Arkansas Court Affirms Denial of Death Benefits Related to Drug Overdose

An Arkansas appellate court recently affirmed a denial of workers’ compensation death benefits to the surviving beneficiaries of a deceased worker who overdosed on methadone in 2009 while being treated for withdrawal from opiates prescribed for pain resulting from his 2005 compensable injury [Loar v. Cooper Tire & Rubber Co., 2014 Ark. App. 240, 2014 Ark. App. LEXIS 304 (Apr. 23, 2014)]. The Commission had denied benefits on the basis that the decedent was prone to drug addiction; that he intentionally overdosed without suicidal intentions; and that his intentional overdose was an independent intervening cause unconnected with the work. The appellate court held that the record supported those findings.

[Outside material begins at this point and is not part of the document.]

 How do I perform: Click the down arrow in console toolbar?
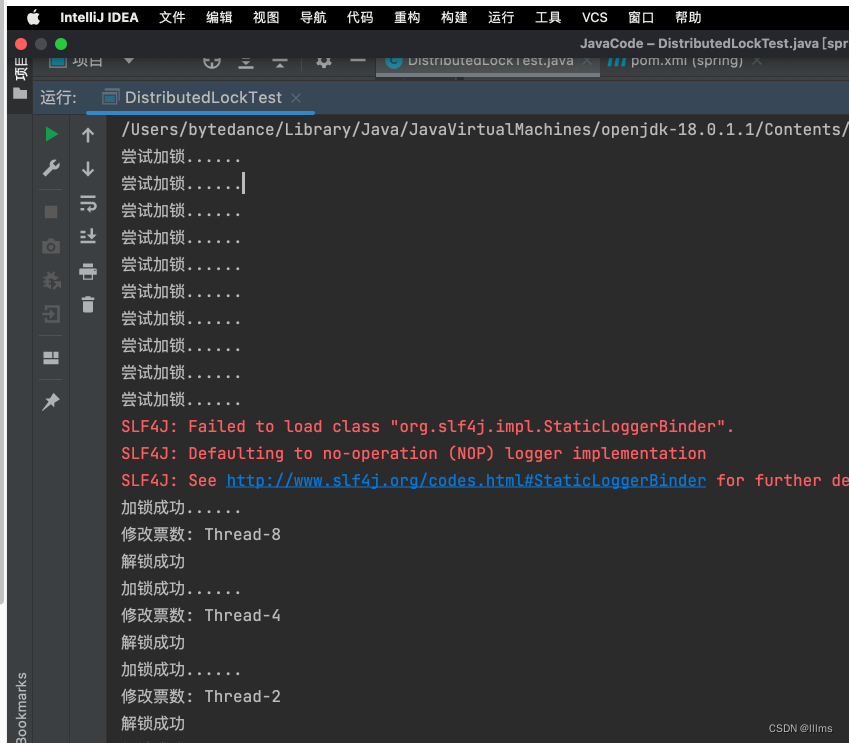click(x=88, y=169)

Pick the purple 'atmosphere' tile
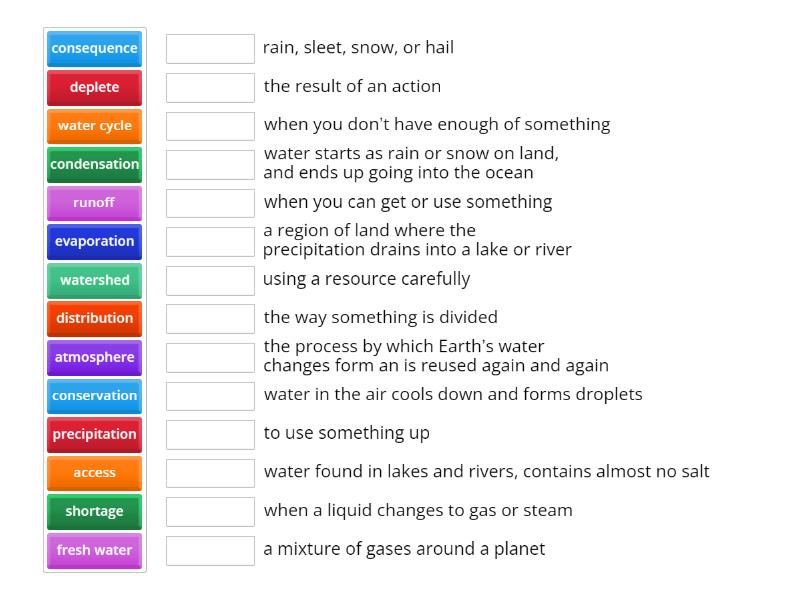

Evidence suggested that the decedent became addicted to opioid medication prescribed for back pain by at least May 2004, approximately one year before his compensable back injury at work in April 2005. Other evidence indicated that by the the summer of 2009, the decedent obtained and consumed Oxycontin at the average rate of 4.7 pills per day when he was prescribed three pills per day. Decedent had apparently been filling Oxycontin prescriptions from two different doctors and taking almost twice the recommended dose. On September 3, 2009, the decedent went to another, unapproved physician for methadone because it was cheaper than Oxycontin. He had obtained a Methadone prescription that provided that he would take six Methadone pills per day. He died of an acute Methadone intoxication or overdose four days later, having consumed 41 Methadone pills during the four-day period–17 pills in excess of the 24 pills that he should have taken by prescription.

The appellate court agreed that the decedent’s consumption of 17 Methadone pills in excess of his prescription was an independent intervening cause of his death. The court also found specifically, that the decedent’s dependents had failed to establish that his 2009 Methadone overdose was causally related to his 2005 work-related back injury.